> _Task to complete_
Beginning with the line that holds "Image resolution: width=1492" and ending with the last line below, repeat each line exactly, leaving any pictures out.
════
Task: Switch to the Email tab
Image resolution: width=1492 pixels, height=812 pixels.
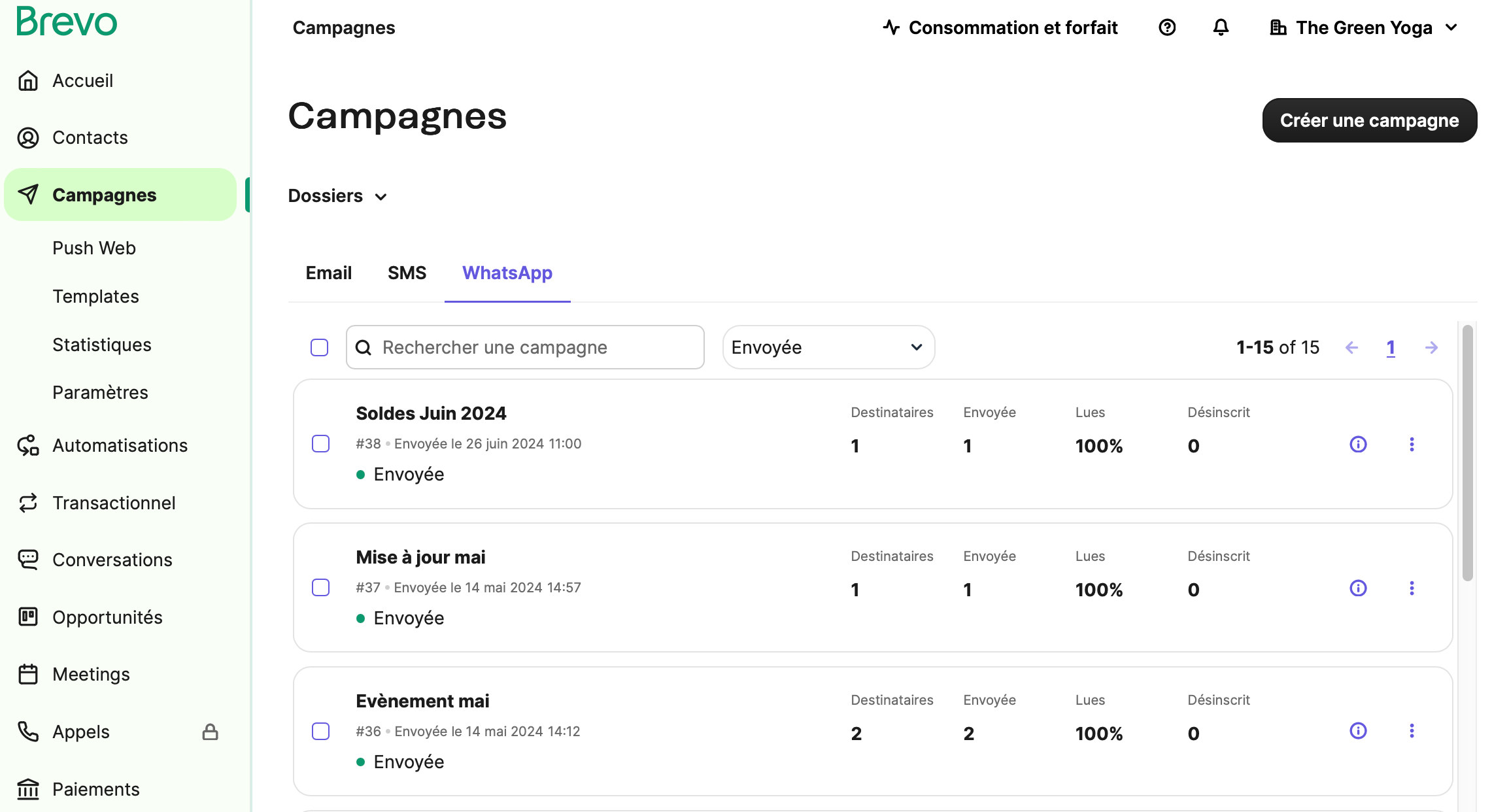Action: (x=328, y=273)
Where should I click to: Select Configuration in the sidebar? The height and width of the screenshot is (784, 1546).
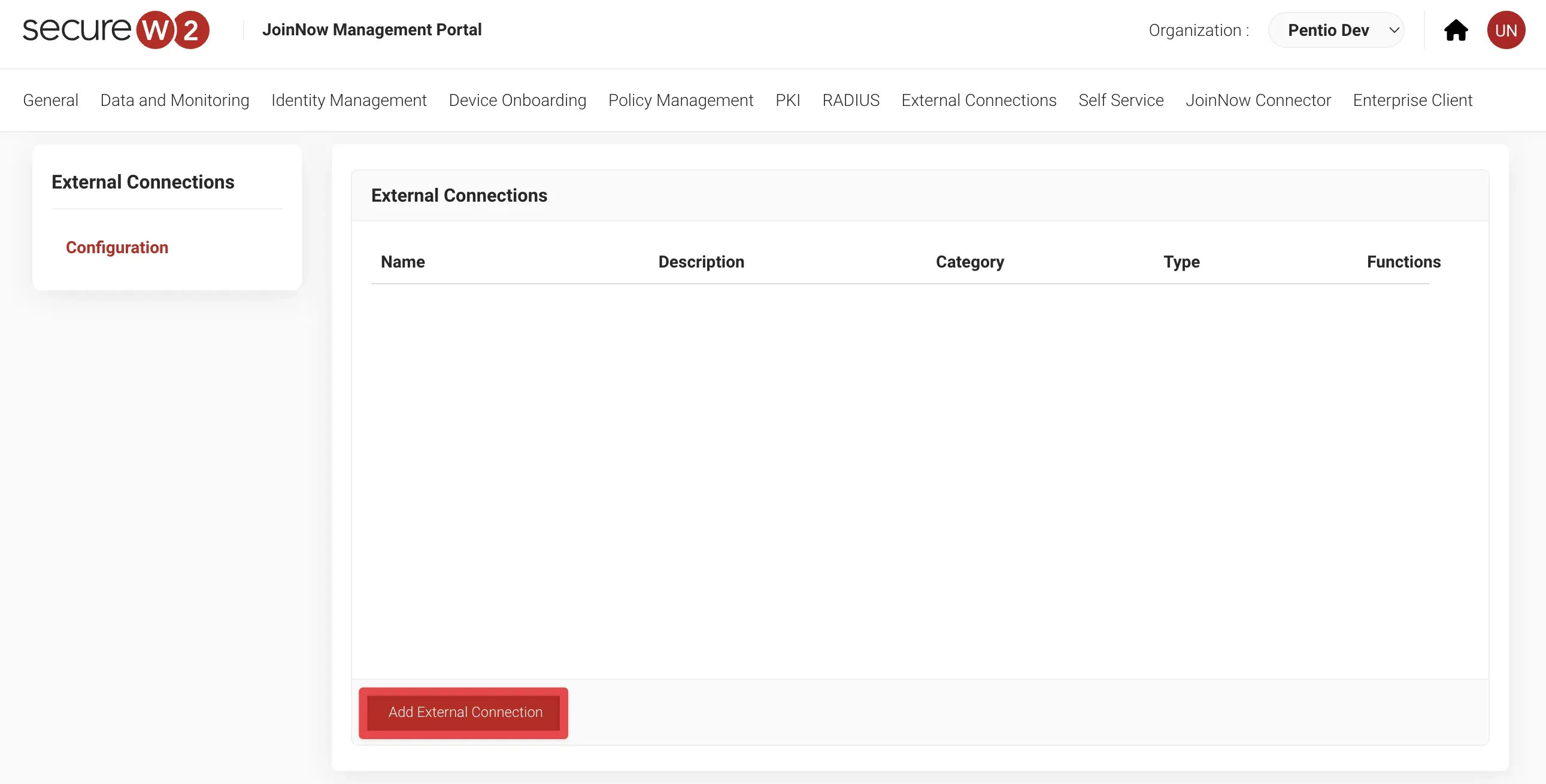click(x=117, y=247)
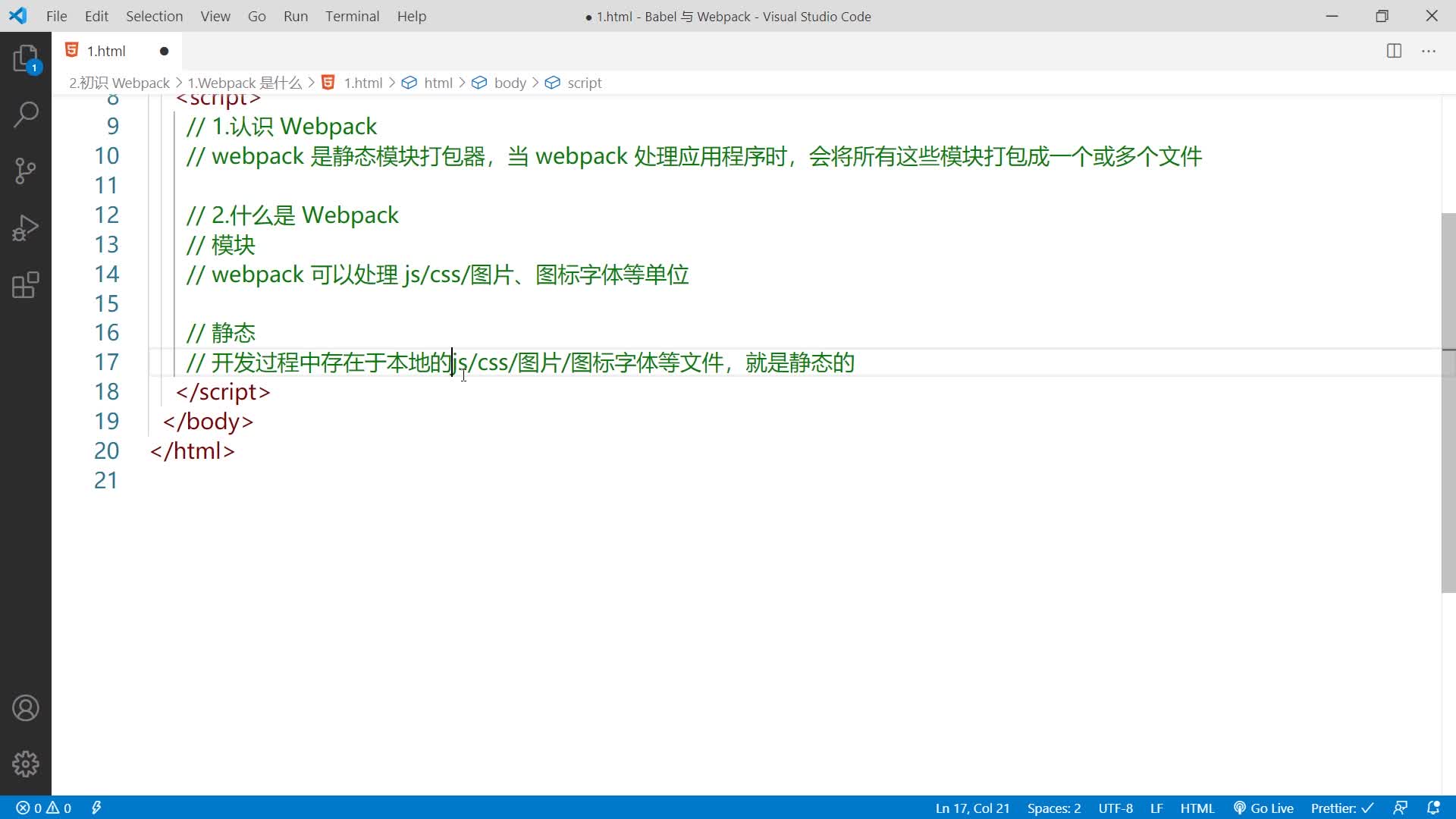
════
> _Answer below_
Image resolution: width=1492 pixels, height=812 pixels.
Action: (x=328, y=273)
Where should I click to: Select Configuration in the sidebar? The height and width of the screenshot is (784, 1546).
click(x=117, y=247)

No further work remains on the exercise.